* _Supplied material_
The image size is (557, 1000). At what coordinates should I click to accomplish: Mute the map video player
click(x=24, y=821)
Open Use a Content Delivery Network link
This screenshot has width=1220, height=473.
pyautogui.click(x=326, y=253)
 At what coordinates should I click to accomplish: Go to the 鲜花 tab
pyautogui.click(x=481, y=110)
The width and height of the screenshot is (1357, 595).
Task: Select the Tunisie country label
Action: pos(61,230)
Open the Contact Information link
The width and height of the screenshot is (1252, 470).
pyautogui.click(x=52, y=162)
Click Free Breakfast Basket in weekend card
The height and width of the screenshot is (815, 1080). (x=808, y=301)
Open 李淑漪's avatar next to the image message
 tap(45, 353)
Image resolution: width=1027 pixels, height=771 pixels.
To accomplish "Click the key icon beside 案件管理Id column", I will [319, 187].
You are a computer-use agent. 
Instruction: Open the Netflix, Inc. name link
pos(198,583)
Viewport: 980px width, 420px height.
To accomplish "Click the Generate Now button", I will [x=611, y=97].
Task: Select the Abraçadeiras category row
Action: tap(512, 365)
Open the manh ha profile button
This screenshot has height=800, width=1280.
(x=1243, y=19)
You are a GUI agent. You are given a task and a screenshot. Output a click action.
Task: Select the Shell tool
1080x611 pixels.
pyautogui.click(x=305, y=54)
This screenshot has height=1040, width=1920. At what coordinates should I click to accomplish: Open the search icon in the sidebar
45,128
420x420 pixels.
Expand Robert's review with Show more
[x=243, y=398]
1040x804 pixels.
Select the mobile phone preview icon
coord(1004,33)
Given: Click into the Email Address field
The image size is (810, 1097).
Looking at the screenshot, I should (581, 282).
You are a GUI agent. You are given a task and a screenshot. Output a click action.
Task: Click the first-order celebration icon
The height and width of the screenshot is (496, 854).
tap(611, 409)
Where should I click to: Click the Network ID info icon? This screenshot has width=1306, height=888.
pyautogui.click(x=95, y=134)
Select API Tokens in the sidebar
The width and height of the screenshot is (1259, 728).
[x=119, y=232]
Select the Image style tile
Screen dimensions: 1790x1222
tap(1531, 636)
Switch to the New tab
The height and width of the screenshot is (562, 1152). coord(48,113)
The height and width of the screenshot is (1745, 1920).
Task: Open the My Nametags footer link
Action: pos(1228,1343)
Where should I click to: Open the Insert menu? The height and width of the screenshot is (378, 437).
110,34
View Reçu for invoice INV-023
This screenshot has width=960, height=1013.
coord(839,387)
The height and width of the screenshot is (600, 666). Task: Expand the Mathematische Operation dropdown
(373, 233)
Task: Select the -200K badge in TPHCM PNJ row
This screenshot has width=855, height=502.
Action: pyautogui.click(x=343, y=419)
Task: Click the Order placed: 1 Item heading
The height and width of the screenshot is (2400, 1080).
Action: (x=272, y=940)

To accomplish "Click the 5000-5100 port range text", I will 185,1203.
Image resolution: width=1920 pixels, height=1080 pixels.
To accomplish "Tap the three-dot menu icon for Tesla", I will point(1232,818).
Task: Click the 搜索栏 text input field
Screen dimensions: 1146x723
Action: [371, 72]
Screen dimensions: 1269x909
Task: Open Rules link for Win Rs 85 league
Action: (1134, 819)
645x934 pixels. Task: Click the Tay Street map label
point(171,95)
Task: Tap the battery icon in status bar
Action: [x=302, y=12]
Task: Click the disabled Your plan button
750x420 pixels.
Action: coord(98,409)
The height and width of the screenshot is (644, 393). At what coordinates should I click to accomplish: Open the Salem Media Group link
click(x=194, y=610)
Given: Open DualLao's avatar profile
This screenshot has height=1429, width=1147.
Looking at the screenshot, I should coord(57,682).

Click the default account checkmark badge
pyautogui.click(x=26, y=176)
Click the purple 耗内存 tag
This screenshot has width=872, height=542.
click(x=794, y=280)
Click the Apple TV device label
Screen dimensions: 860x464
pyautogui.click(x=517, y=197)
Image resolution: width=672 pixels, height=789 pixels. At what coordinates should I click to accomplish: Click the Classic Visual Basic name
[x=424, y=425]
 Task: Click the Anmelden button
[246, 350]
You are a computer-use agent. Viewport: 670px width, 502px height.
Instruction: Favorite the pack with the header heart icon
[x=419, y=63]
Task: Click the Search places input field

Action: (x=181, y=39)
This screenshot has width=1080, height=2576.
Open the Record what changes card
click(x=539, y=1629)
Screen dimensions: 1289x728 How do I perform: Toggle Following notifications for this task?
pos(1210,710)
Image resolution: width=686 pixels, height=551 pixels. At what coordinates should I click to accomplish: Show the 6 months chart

* _Exercise instructions_
Within the data above, the span starting at the line containing "Task: Click the disabled Your plan button" and ending at the line containing "Click the Apple TV device label" is to be retyped exactly, with no other lines.

* _Written solution_
Task: Click the disabled Your plan button
750x420 pixels.
Action: coord(98,409)
The height and width of the screenshot is (644, 393). At what coordinates should I click to accomplish: Open the Salem Media Group link
click(x=194, y=610)
Given: Open DualLao's avatar profile
This screenshot has height=1429, width=1147.
Looking at the screenshot, I should coord(57,682).

Click the default account checkmark badge
pyautogui.click(x=26, y=176)
Click the purple 耗内存 tag
This screenshot has width=872, height=542.
click(x=794, y=280)
Click the Apple TV device label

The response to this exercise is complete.